Entries on finding words and elements
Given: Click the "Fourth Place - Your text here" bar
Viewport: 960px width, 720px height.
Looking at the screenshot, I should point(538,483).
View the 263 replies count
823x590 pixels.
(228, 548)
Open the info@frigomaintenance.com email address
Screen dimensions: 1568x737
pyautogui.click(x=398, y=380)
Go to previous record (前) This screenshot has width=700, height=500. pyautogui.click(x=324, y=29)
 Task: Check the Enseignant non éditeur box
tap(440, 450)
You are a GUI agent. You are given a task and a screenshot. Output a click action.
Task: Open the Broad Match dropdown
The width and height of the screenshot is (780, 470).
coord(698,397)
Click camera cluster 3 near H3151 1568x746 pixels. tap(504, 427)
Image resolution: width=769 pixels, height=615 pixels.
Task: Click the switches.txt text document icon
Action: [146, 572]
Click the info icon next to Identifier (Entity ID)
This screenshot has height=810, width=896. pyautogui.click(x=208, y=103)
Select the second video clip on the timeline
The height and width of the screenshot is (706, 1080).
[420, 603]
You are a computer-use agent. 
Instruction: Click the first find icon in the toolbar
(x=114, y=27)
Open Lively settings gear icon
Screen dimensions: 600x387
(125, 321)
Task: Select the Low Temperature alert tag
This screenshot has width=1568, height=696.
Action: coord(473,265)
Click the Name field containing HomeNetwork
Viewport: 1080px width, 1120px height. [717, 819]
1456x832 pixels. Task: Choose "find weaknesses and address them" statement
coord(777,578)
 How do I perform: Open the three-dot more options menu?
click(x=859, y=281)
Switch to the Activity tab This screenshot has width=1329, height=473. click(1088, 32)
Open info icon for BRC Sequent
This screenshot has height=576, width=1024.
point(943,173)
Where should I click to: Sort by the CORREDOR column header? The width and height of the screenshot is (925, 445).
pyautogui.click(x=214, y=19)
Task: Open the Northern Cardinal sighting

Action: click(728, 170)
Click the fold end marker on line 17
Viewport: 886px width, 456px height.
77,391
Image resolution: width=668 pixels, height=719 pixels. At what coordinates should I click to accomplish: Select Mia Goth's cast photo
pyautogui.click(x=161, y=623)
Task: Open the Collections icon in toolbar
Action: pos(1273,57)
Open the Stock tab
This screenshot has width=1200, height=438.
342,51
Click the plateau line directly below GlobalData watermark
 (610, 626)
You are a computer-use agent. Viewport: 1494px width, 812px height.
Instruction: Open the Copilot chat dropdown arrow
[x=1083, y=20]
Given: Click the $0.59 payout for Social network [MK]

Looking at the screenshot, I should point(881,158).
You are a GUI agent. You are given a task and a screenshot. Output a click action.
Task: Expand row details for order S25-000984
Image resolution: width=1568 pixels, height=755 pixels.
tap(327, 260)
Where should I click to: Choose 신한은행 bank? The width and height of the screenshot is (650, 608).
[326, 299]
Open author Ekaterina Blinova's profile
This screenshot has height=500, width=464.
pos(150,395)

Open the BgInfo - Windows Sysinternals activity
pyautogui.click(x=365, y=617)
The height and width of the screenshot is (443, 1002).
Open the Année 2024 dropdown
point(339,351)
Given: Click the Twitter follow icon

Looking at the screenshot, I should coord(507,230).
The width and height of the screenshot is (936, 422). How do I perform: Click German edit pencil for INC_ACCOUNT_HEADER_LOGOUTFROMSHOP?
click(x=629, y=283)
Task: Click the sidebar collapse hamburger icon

__Given problem__:
Change "hamburger" to "menu" in the material, starting at the line that contains "The height and width of the screenshot is (443, 1002)." and ending at the last line of the material, and give back only those lines with everything else left as it is.

__Complete output__:
The height and width of the screenshot is (443, 1002).
Open the Année 2024 dropdown
point(339,351)
Given: Click the Twitter follow icon

Looking at the screenshot, I should coord(507,230).
The width and height of the screenshot is (936, 422). How do I perform: Click German edit pencil for INC_ACCOUNT_HEADER_LOGOUTFROMSHOP?
click(x=629, y=283)
Task: Click the sidebar collapse menu icon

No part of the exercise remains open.